When you upload, submit, store, send, or receive User Content to or through the Site or Services, you give us permission to reproduce and use your User Content as follows: you grant to us and those we work with a license to use, host, store, reproduce, modify, create derivative works (such as translations, adaptations, or other changes we make so that User Content works better with the Site and Services), publicly perform, publicly display, and distribute your User Content. This license is for the limited purpose of operating, promoting, and improving the Site and Services, and to develop new Services. Our license to your User Content is non-exclusive, meaning you may use the User Content for your own purposes or let others use your User Content for their purposes. This license is fully-paid and royalty free, meaning we do not owe you anything else in connection with our use of your User Content. We may exercise our rights under this license anywhere in the world and in any media. Lastly, this license is perpetual, meaning that our rights under this license continue even after you stop using the Site and Services.

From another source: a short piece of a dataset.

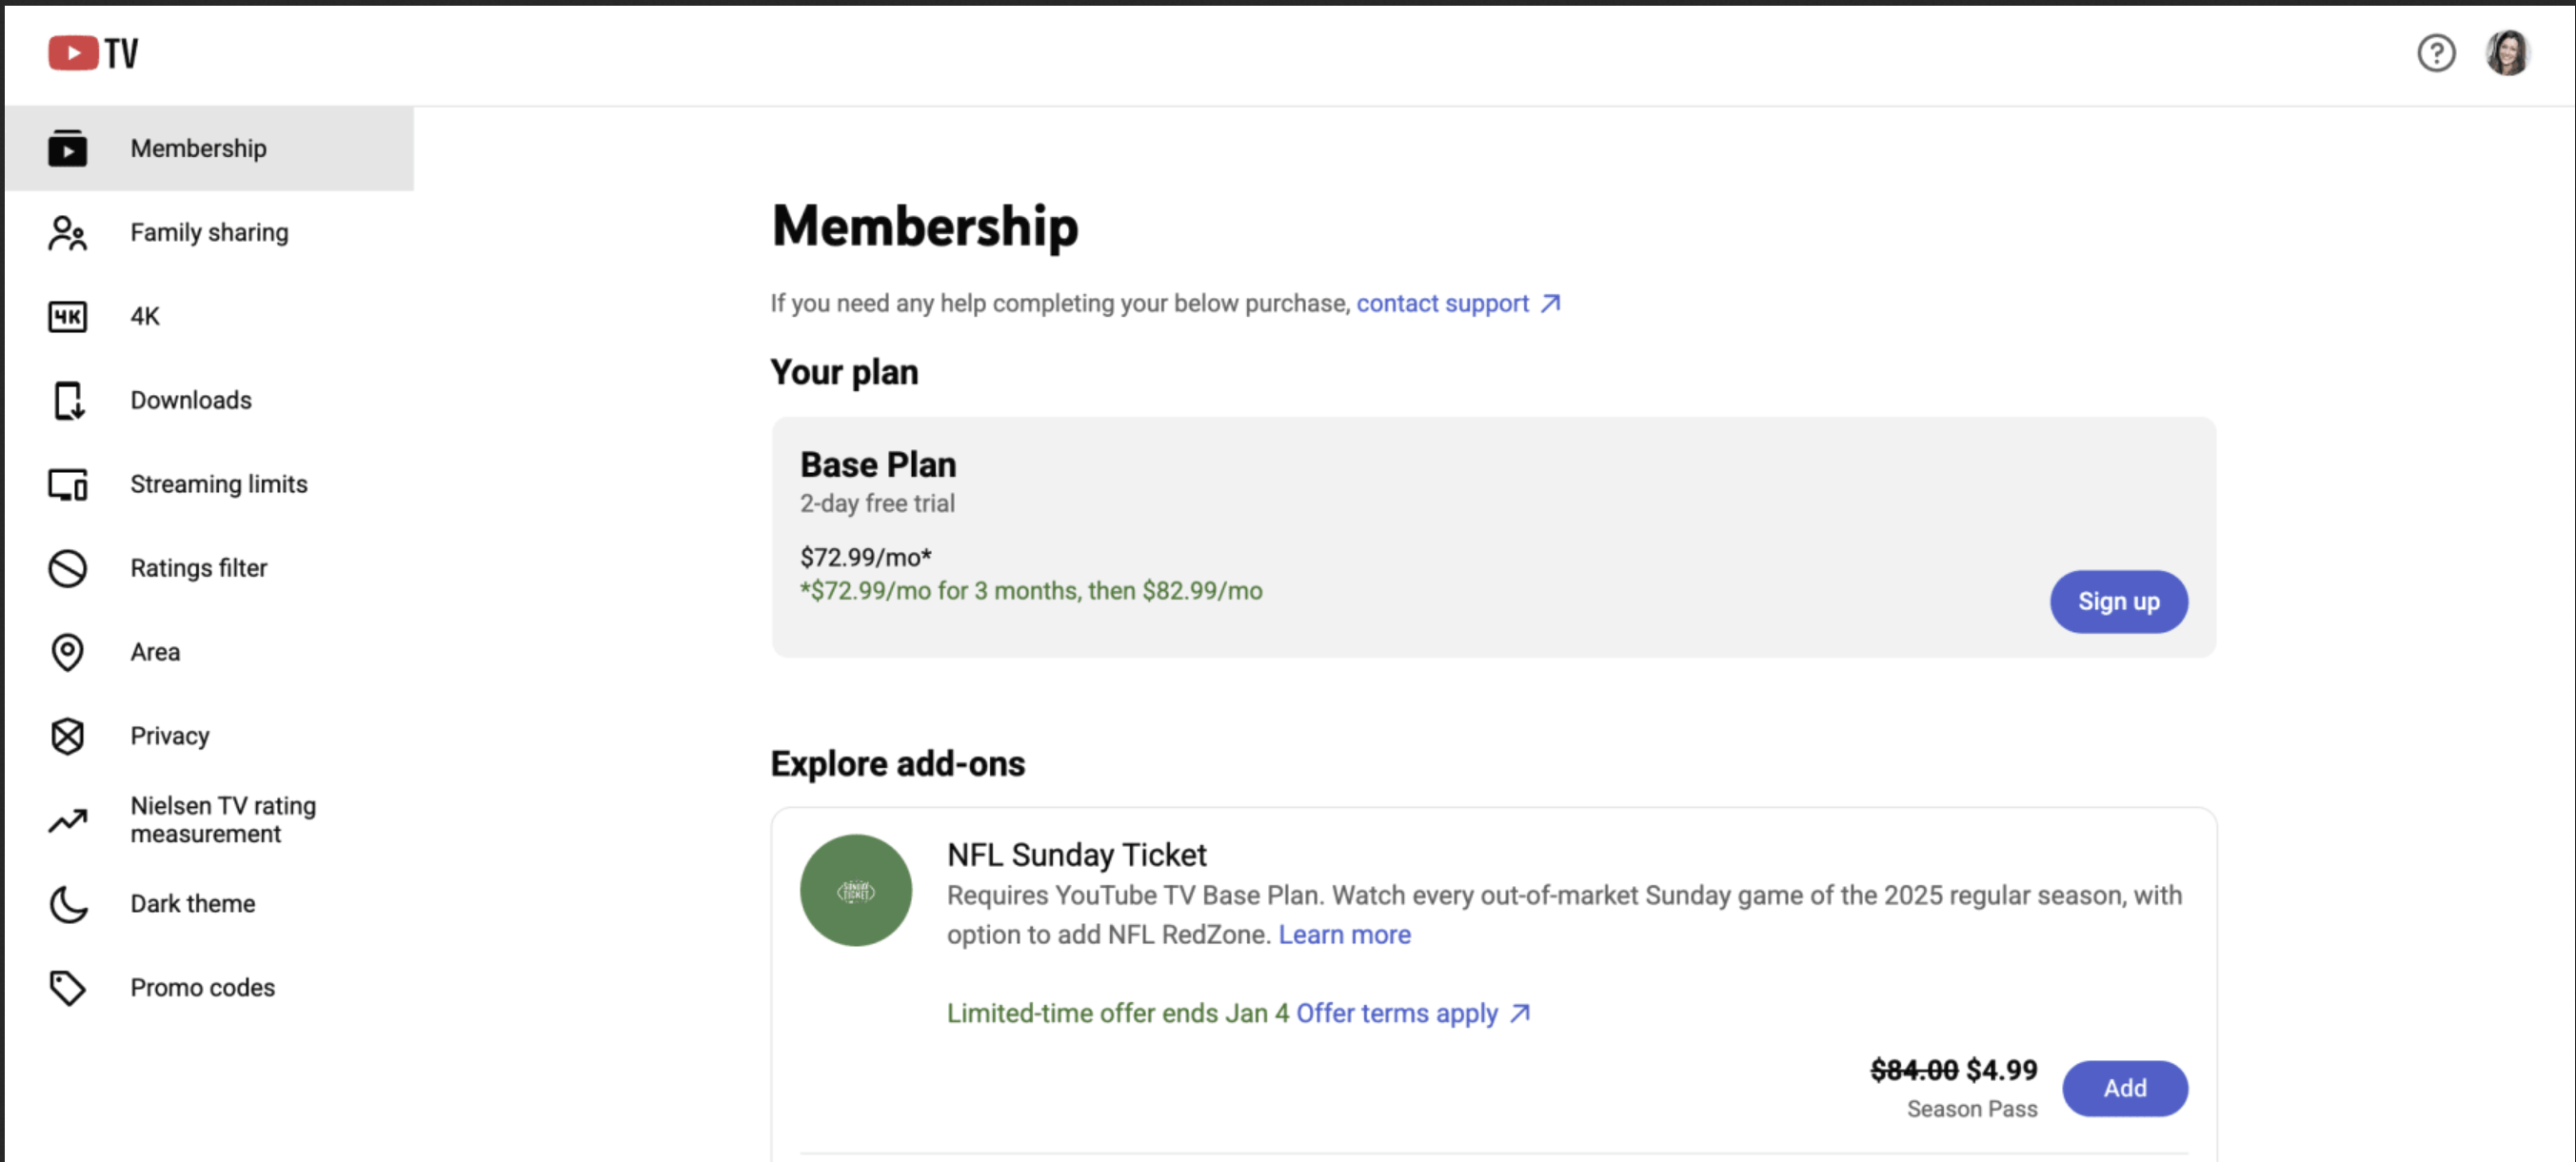2576x1162 pixels.
Task: Sign up for the Base Plan
Action: (2118, 602)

In general, however, we will only need to use your User Content for as long as you choose to store it with us using the Site or Services.
You promise that:
• you own all rights to your User Content or, alternatively, that you have the right to give us the rights described above; and
• your User Content does not infringe the intellectual property rights, privacy rights, publicity rights, or other legal rights of any third party.
We may refuse to accept or transmit User Content for any reason. We may remove User Content from the Site or Services for any reason.
- Copyright and Intellectual Property Policy
We respond to notices of alleged copyright infringement and terminate accounts of repeat infringers according to the process set out in the U.S. Digital Millennium Copyright Act. If you believe that your work has been copied in a way that constitutes copyright infringement, please forward the following information to the Copyright Agent named below:
- Your address, telephone number, and email address.
- A description of the copyrighted work that you claim has been infringed.
- A description of where the alleged infringing material is located.
- A statement by you that you have a good faith belief that the disputed use is not authorized by you, the copyright owner, its agent, or the law.
- An electronic or physical signature of the person authorized to act on behalf of the owner of the copyright interest.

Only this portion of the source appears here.